---- Material shown
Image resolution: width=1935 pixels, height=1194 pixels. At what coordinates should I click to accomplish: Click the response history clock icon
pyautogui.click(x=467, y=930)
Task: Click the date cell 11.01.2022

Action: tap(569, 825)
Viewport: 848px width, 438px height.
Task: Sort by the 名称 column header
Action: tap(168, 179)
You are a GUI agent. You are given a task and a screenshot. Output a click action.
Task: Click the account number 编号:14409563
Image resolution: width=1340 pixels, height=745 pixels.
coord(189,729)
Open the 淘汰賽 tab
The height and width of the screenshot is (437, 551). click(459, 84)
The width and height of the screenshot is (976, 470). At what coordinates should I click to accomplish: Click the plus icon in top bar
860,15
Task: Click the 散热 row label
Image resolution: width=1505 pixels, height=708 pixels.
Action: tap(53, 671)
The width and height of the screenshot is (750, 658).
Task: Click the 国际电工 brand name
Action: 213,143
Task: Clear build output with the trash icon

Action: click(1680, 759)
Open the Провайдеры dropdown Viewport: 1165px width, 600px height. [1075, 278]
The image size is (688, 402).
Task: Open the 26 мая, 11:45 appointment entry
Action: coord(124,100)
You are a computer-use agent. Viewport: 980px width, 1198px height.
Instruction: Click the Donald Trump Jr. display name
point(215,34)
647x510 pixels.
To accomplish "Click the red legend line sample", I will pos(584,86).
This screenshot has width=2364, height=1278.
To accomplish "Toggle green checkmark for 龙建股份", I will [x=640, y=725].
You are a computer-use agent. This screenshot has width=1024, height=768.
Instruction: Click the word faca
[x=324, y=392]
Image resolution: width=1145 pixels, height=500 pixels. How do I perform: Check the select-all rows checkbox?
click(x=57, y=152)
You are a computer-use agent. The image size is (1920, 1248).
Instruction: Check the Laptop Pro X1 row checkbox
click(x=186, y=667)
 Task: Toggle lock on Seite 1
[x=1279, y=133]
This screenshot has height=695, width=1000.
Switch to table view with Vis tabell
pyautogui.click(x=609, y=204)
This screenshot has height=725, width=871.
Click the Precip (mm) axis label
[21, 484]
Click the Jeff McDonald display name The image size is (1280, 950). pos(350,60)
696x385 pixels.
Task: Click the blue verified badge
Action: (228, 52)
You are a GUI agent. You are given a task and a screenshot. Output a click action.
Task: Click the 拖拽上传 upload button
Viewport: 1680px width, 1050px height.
--------
▶ Exercise objective
How many lines in the data above contain the word "checkbox"? Reply with only the number.

▶ Result for this task
2